Bereits unter König Sahir Schah war die Sowjet-Union mit 73 Prozent der gesamten Auslandsschuld größter Gläubiger Afghanistans. Durch den Krieg wurde die wirtschaftliche Abhängigkeit vom großen Bruder im Norden total.

Um die Sicherung der von den Sowjets finanzierten Ausbeutung von Bodenschätzen im nördlichsten Zipfel des Landes ging es, als 1981 die Regierung in Kabul der Moskauer Regierung das Recht einräumte, die Grenzregion mit eigenen Kräften zu kontrollieren.

Die meisten Wirtschaftsabkommen an der Nordgrenze wurden gar nicht durch die Regierungen, sondern von lokalen Behörden auf beiden Seiten unterschrieben. Erst vor zwei Wochen, nach dem Beginn der Gespräche in Genf, schloß der Bezirk Kurgantepa in der Tadschikischen Sowjetrepublik mit der Provinz Kundus in Afghanistan ein Abkommen über wirtschaftliche Zusammenarbeit.

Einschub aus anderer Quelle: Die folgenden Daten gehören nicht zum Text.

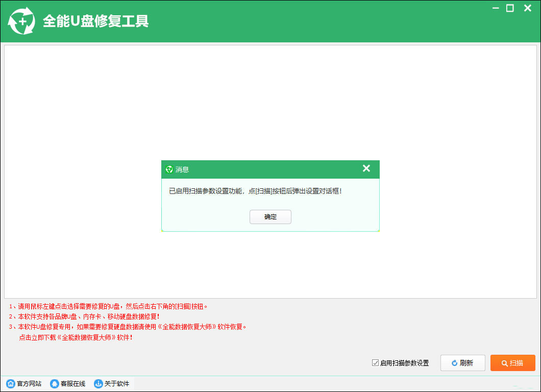541x392 pixels.
Task: Click the headset icon beside 客服在线
Action: (54, 383)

Die Mudschahidin haben die Zahl der zur Zeit gültigen Wirtschaftsverträge zwischen sowjetischen und afghanischen Bezirken mit 409 angegeben, 300 davon kamen erst im vorigen Jahr zustande.

Ob und wie die Sowjet-Union die von ihr finanzierten Projekte nach einem Abzug der Sowjet-Armee sichern und nutzen will, davon war bisher weder bei den Verhandlungen in Genf noch bei den Gesprächen zwischen den Großmächten auch nur die Rede.

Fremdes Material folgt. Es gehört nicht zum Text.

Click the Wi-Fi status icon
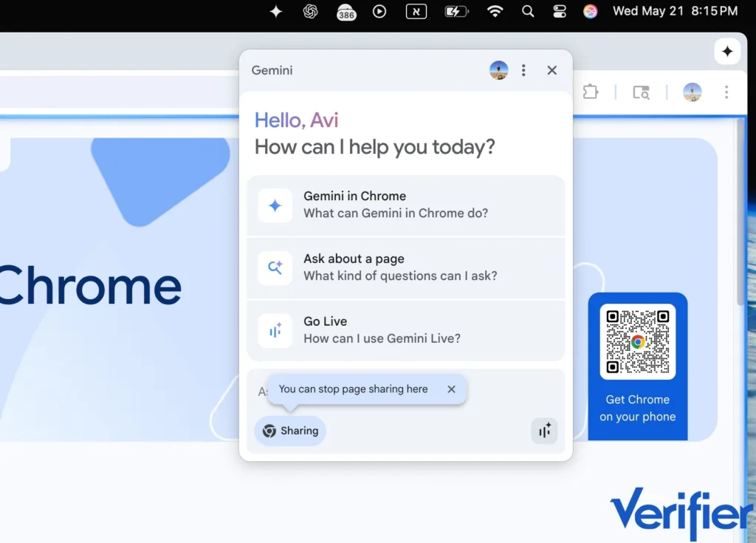[495, 11]
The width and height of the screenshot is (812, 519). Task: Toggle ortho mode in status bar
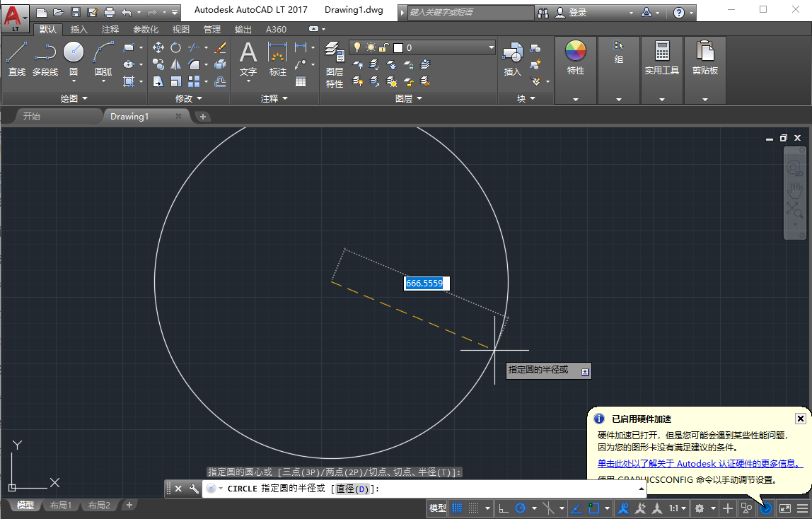click(504, 508)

In Genf aber zirkuliert ein Geheimpapier, das angeblich aus »afghanischen Quellen« stammen soll, in seiner Diktion aber mehr einer Studie des amerikanischen Geheimdienstes CIA ähnelt:

»In Vorbereitung des möglichen Machtverlusts«, so der Text, »könnten die Kommunisten versuchen, im nordafghanischen Masar-i-Scharif eine Auffangstellung aufzubauen, in welche sie ihre Kader zurückziehen, um ein alternatives Verwaltungszentrum zu schaffen.«

Diese »Libanisierung« von Afghanistan hätte zudem für die Sowjet-Union

den Vorteil, ihre grenznahen Industriereviere gegen Angriffe der Mudschahidin besser verteidigen zu können.

Zur Zeit, so melden die Mudschahidin, sind die Sowjets dabei, ihre Gas-Pipeline auf afghanischem Gebiet durch eine Kette neuer Bunker zusätzlich zu sichern.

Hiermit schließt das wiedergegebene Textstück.